I’d say it’s not only determinism, but also the social contract that’s missing. ...

LoganDark · on Aug 25, 2024

> we should probably avoid programming by hope

I use Cursor at work, which is basically VSCode + LLM for code generation. It's a guess and check, basically. Plenty of people look up StackOverflow answers to their problem, then verify that the answer does what they want. (Some people don't verify but those people are probably not good programmers I guess.) Well, sometimes I get the LLM to complete something, then verify the code is completed is what I would have written (and correct it if not). This saves time/typing for me in the long run even if I have to correct it at times. And I don't see anything wrong with this. I'm not programming by hope, I'm just saving time.

layer8 · on Aug 25, 2024

This increases the time you spend proofing other’s work (tedious) versus time you spend developing a solution in code (fun).

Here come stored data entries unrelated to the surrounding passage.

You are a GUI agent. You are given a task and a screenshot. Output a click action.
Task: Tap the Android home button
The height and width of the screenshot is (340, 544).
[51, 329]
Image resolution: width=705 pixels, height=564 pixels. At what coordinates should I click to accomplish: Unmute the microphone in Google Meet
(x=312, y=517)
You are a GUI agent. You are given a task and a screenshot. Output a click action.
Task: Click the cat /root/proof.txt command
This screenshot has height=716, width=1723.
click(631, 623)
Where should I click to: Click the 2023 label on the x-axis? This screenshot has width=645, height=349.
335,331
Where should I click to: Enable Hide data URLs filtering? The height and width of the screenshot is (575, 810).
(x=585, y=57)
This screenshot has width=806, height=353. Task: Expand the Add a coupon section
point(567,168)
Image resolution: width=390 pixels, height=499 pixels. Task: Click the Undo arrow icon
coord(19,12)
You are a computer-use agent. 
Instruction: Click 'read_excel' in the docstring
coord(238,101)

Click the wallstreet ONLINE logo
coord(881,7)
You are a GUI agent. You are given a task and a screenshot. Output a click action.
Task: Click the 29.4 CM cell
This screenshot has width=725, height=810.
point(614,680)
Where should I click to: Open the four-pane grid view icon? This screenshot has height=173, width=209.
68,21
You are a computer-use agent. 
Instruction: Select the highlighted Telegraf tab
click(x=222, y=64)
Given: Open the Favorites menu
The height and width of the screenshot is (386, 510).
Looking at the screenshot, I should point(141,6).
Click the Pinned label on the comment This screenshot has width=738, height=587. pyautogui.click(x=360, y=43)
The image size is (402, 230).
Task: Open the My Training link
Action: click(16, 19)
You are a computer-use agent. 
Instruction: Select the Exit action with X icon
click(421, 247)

Also, if the LLM output is correct 95% of the time, one tends to get more sloppy with the checking, as it will feel unnecessary most of the time.

LoganDark · on Aug 26, 2024

> This increases the time you spend proofing other’s work (tedious) versus time you spend developing a solution in code (fun).

I find that I don't use it as much for generating code as I do for automating tedious operations. For example, moving a bunch of repeating-yourself into a function, then converting the repeating blocks into function calls. The LLM's really good at doing that quickly without requiring me to perform dozens of copy-paste operations, or a bunch of multi-cursor-fu.

Also, I don't use it to generate large blocks of code or complicated logic.

szundi · on Aug 25, 2024

Just what I was thinking about lately, what if LLMs are not 95% precise, but 99,95%. After like 50-100 checks you find nothing, and you just dump the whole project to be implemented - and there come the bugs.

However ... your colleagues just do the same.

We'll see how this unfolds. As for now the industry seems to be a bit stuck at this level. Big models too expensive to train for marginal gains, smaller are getting better but doesn't help this. Until some one new idea comes in how LLMs should work, we won't see the 99.95% anyway.

bubaumba · on Aug 26, 2024

one idea is obvious: multi-model approach. it partially done today for safety checks. the same can be done for correctness. one model produces result, different model only checks the correctness. optionally several results, second model checks correctness and selects the best. this is more expensive, but should give better final output. not sure, this may have been already done.

layer8 · on Aug 25, 2024

Yeah, I’m more worried about the middle ground that would make software quality (even) worse than it is today.